I have become more convinced of the imperative of honesty. The distinguished exegete John L. McKenzie recently noted that the Catholic Church is never further from Christ-likeness and the gospel than when it exercises its magisterium. Because McKenzie has not always conquered dyspepsia, it is easy and convenient to write off such a blast as the pouting of a habitual malcontent. That would be a mistake.
McKenzie's immediate concern is what he regards (rightly, I believe) as the injustice of the procedures against Charles Curran. But the matter is much larger than that. It is a question of honesty in magisterial procedures. I do not believe it is the cynicism of advancing age that emboldens me to note this. I think it is genuine love of the church.

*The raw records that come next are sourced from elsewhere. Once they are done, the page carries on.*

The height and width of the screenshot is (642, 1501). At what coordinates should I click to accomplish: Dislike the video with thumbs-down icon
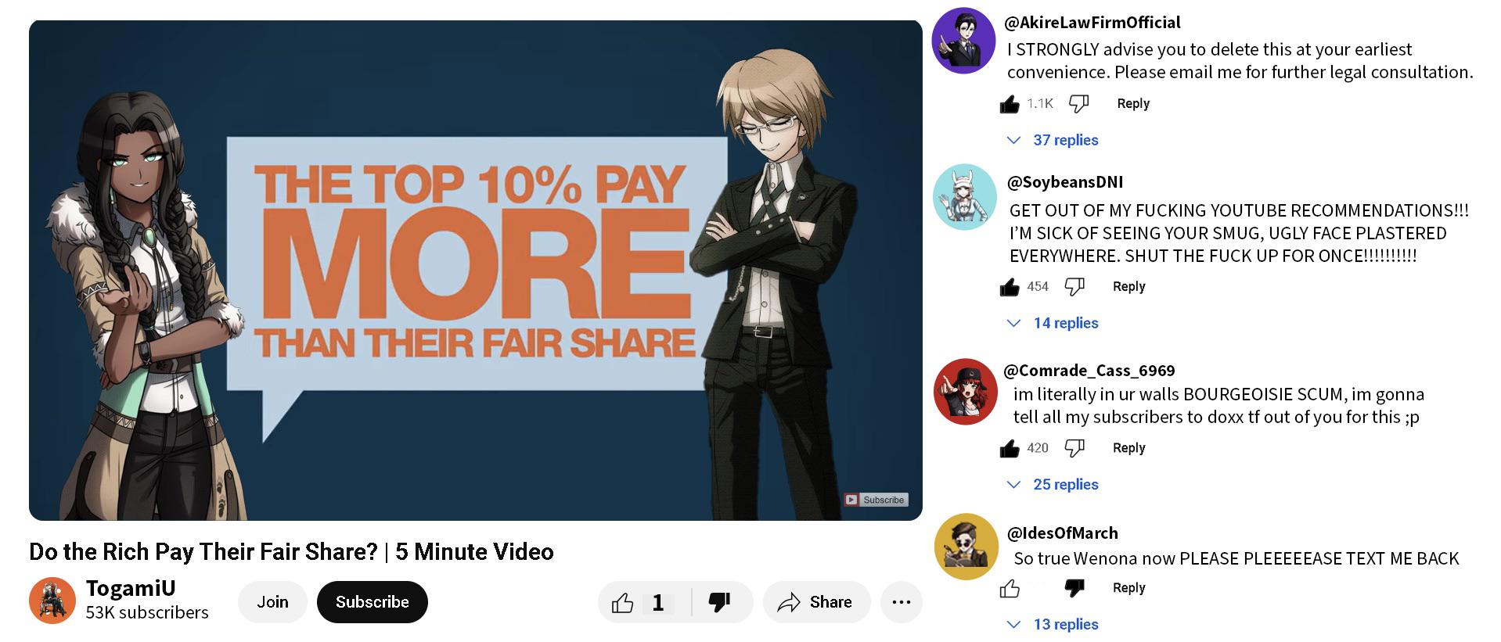[x=719, y=602]
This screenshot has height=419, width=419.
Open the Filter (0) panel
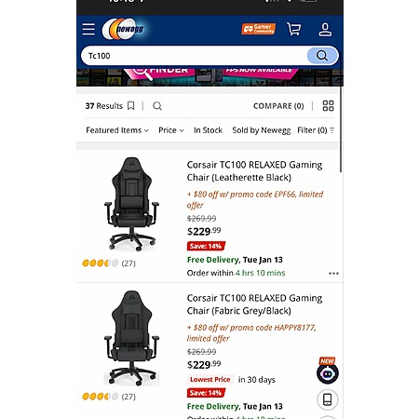[x=316, y=130]
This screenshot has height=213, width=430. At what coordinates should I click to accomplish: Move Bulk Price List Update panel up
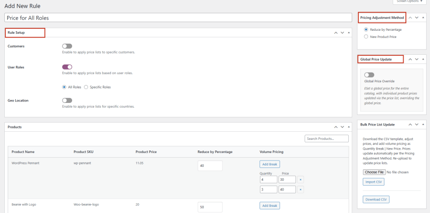pyautogui.click(x=410, y=124)
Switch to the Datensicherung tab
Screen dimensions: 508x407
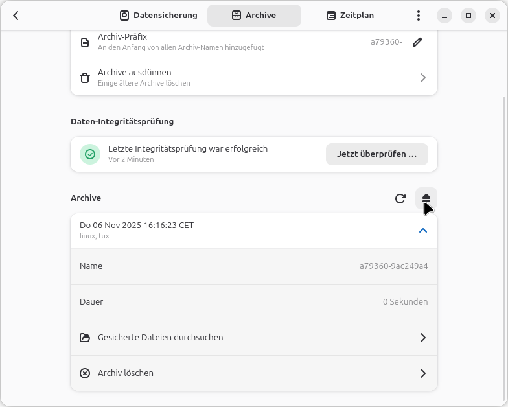coord(159,16)
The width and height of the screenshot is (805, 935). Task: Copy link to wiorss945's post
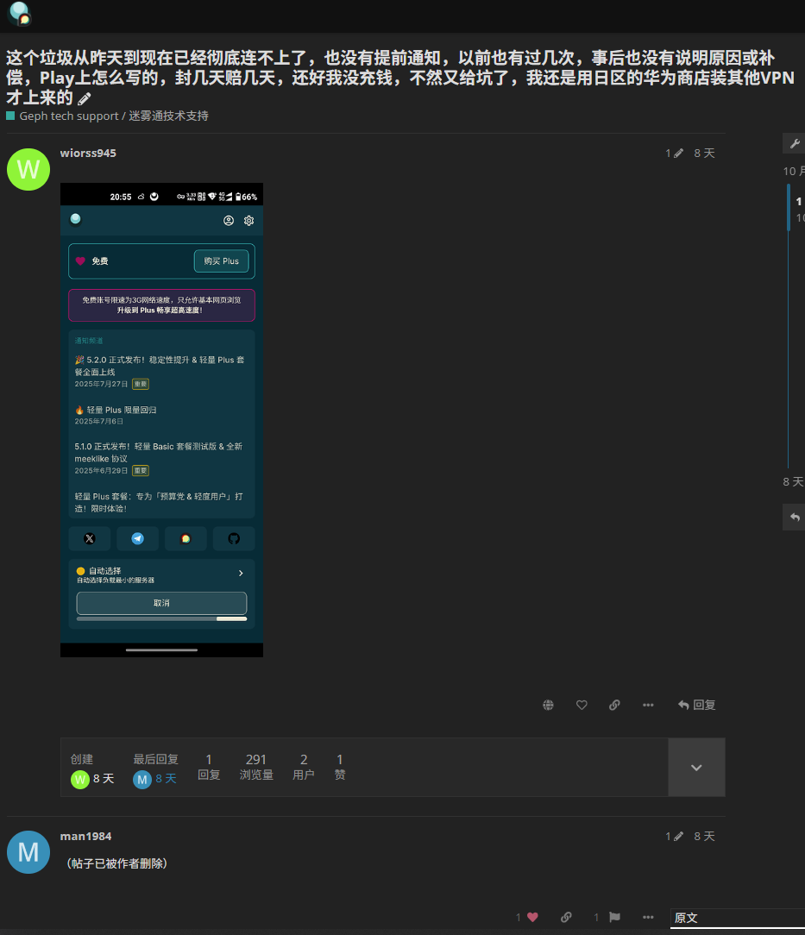[x=614, y=705]
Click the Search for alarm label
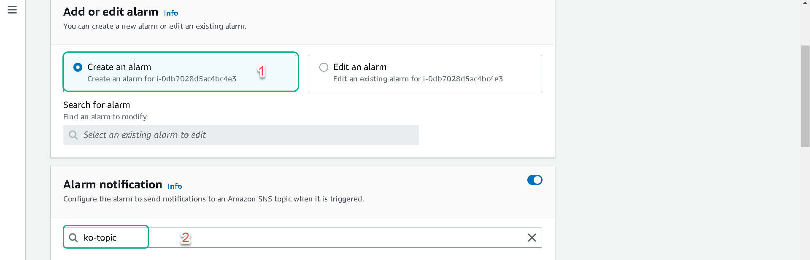The width and height of the screenshot is (810, 260). pyautogui.click(x=97, y=105)
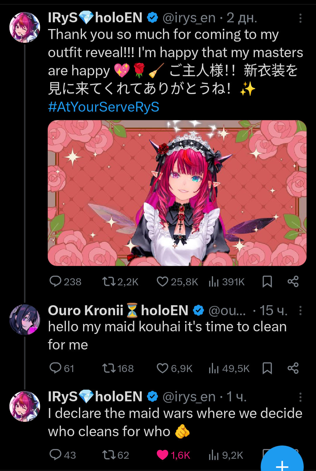This screenshot has width=316, height=471.
Task: Open the maid outfit image
Action: (x=177, y=193)
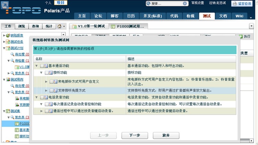The image size is (258, 145).
Task: Expand the 来电振铃方式可用户自定义 row
Action: (46, 82)
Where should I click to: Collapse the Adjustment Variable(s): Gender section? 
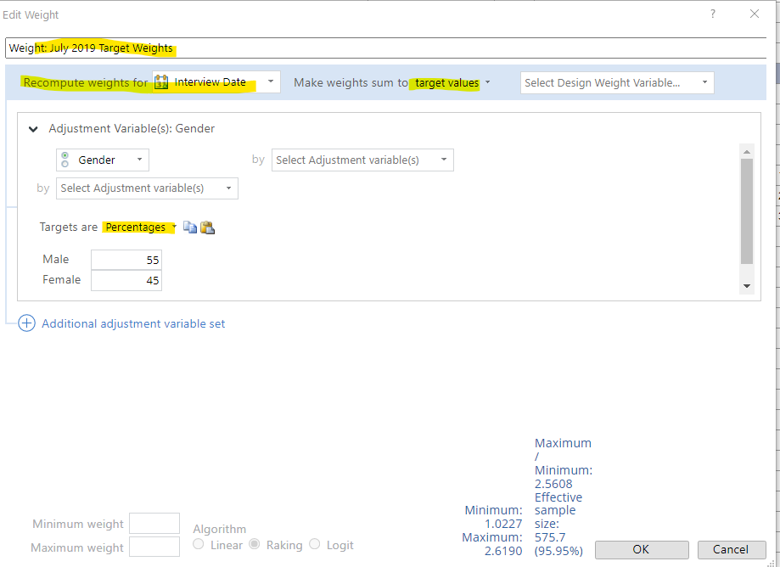pos(33,129)
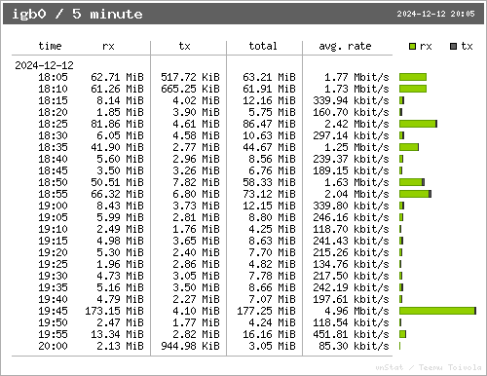The image size is (487, 376).
Task: Select the 'total' column header
Action: 263,46
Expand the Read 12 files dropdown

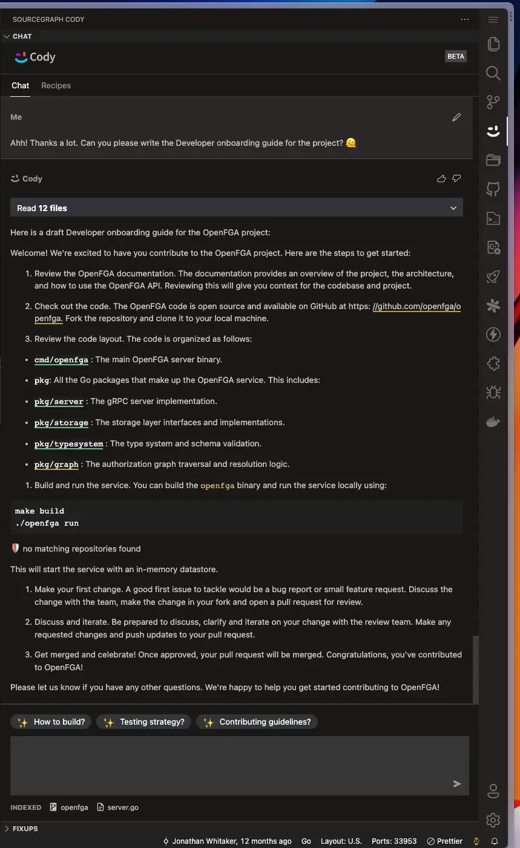click(x=237, y=207)
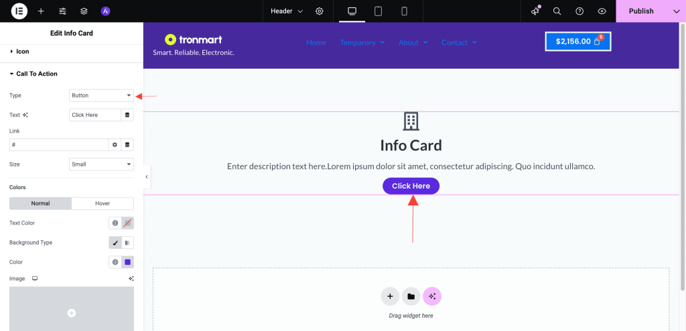The height and width of the screenshot is (331, 686).
Task: Open the purple background Color swatch
Action: (127, 262)
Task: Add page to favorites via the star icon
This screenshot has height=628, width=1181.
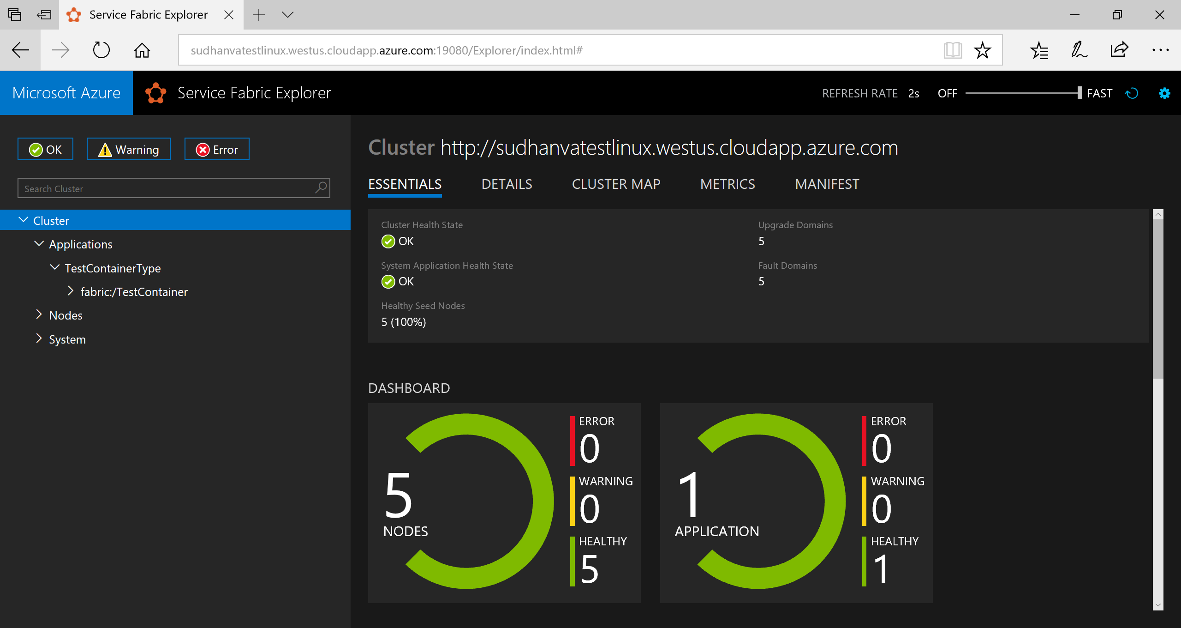Action: tap(983, 50)
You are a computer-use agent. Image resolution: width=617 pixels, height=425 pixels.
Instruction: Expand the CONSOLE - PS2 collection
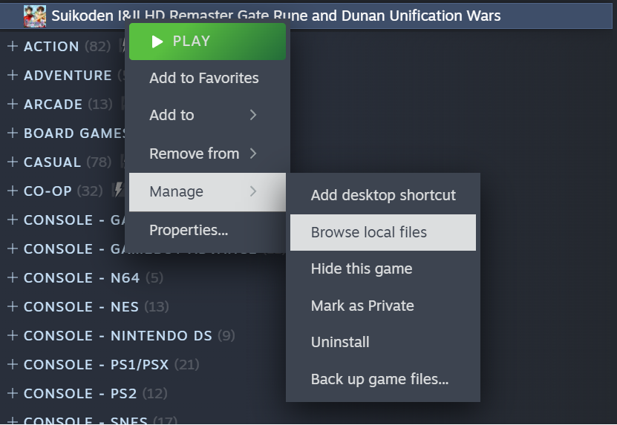click(12, 393)
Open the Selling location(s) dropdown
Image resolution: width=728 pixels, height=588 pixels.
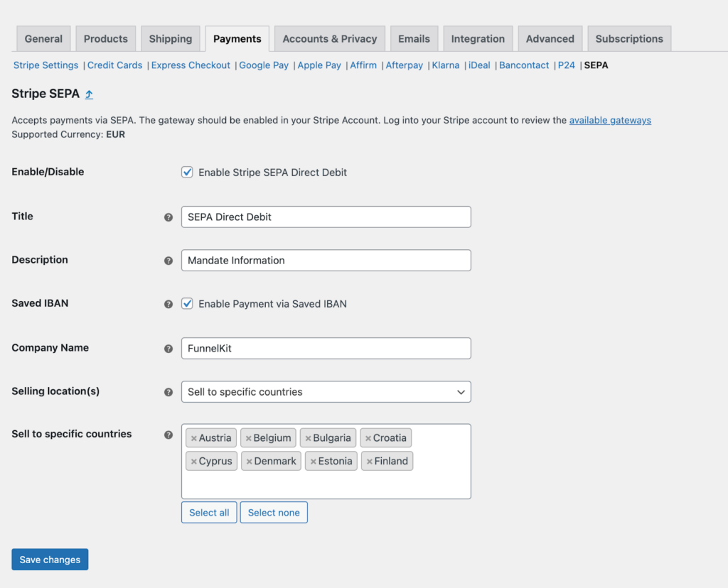click(326, 391)
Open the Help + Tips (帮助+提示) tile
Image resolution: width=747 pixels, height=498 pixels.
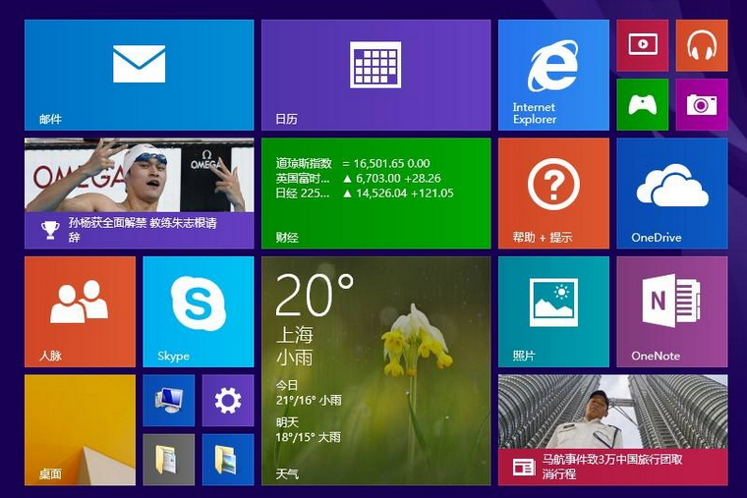[x=553, y=193]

Why is it that Rome generally consults only those who already agree with it? Why does Rome appoint as bishops only those who have never publicly questioned Humanae vitae, the celibacy of priests and the ordination of women? Why does a bishop speak on the ordination of women only after retirement? Why are Vatican documents composed in secrecy? Why does the Holy See not at least review its formulations on certain questions that it knows were met with massive dissent and nonreception? The coercive atmosphere established by the Holy See in the past decade provokes such questions about the honesty, and ultimately the credibility, of the teaching office. In my earlier years I would have thought that love of the church requires benign silence on such issues. Now silence appears to me as betrayal.
Finally, I have a new appreciation of the dynamic nature of faith. Because God's great culminating intervention in Jesus must be passed from generation to generation, it is very tempting to identify faith with adherence to the creedal statements that aid such transmission. This is especially true in the West, where reflection on the faith was for centuries eagerly hosted by universities. The Reformation understandably deepened the emphasis on propositional orthodoxy and thus contributed significantly to a one-sided view of faith that has endured even into the present, and especially in the coercive atmosphere of the present.
Actually, faith is a response of the whole person. It is not something that one has once and for all -- like a book on a shelf, a pearl in a drawer, a diploma on a wall or a license in a wallet. It is not merely a practice, a statement or a structure. It is mysteriously both God's gift and our responsibility. We must recover and nourish it daily, in spite of our personal sins and stupidities, and in the face of the world's arrogant self-sufficiency. This task is much more daunting and frightening than propositional purity. It is the continuing personal appropriation of God's self-communication.
I find it ironic that the most radical change of my mind over the years has been a keener grasp of its own inadequacy when dealing with ultimacy.